Charlie Kirk was denied, but his Turning Point followers, and all the rest of us, deserve the chance to live in peace
I’m a South Dakota legislator who happens to be a registered member of the Democratic Party. I’m proud to serve my community and my state, and whatever topic of the day we’re working through in Pierre, I do my best to always show respect to my colleagues.
I’m far from perfect, as a human being is. But I know that I can sleep at night knowing I’ve done everything in my power to acknowledge the humanity in every person I encounter, even when we fundamentally disagree. I was raised not to hate but to look deeper and see someone’s humanity when I’m frustrated, angry or outright discouraged.
I was in a meeting when I was sent the video of Charlie Kirk’s murder. I didn’t want to see that, nor do I ever want to see it again. Charlie Kirk and I couldn’t be further apart in many of our views, but he didn’t deserve to be murdered. Period.

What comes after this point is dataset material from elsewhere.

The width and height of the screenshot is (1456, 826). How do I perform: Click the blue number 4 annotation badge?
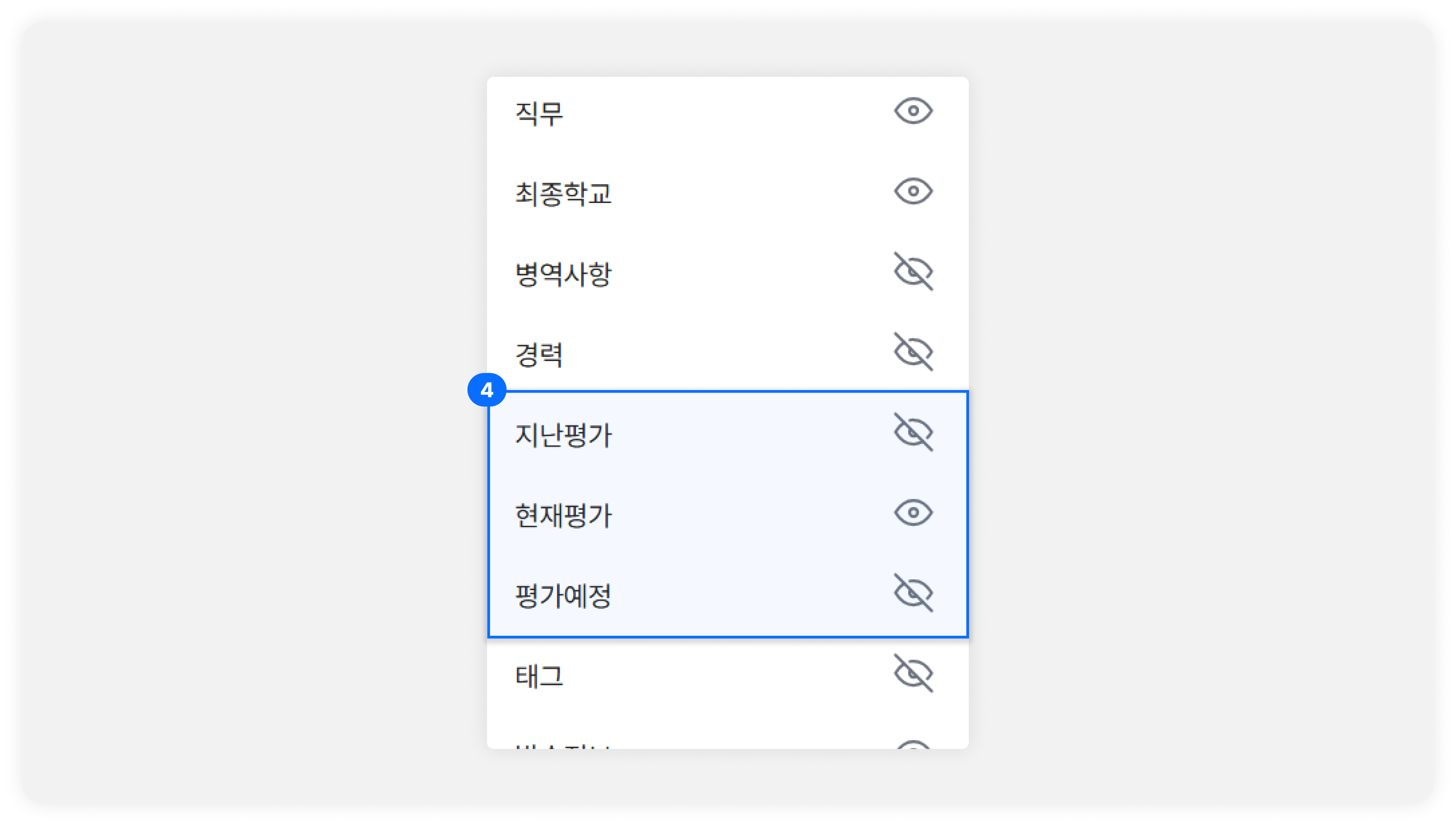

I was stunned into silence and shaken because I knew that comments would be written that call for war on each other. It further compounded a fear I felt when the Democratic Leader in the Minnesota House, Melissa Hortman, was assassinated along with her husband this summer, not to mention the assassination attempt on Minnesota state Sen. John Hoffman and his wife.
As an elected Democrat in a neighboring state at a time when Democratic lawmakers in Minnesota and an unnamed neighboring state were on a list of targets for assassination, I genuinely wondered that day if I was in the right profession. Not to mention, would Sadie and I be the next headline for assassination?
I’ve come to realize since June that I am in the right profession, even if the only vocation of my public service is to write this to you tonight to say one thing: Do not succumb to violence. It will never help you or me.
There is a nearly universal response to the news of Charlie Kirk’s murder that it is wrong. That is the sign of humanity’s goodness.
Unfortunately, without any knowledge of the shooter’s motives or identity, there are people across the country who will share their judgment that the Democrats (yes, including me) are responsible for Charlie Kirk’s murder or that Charlie Kirk, right or wrong, somehow deserved his fate. Worse still, this rhetoric is going on as the news of yet another school shooting arrives, and we continue to see war and genocide in Eastern Europe and the Middle East, respectively.
I’m writing this to plead and beg you, as your friend, family member, colleague, or just someone you may know, to stop any thought of dehumanizing your fellow person.
Republican? A human. Democrat? Also a human. Literally any political party? Also human.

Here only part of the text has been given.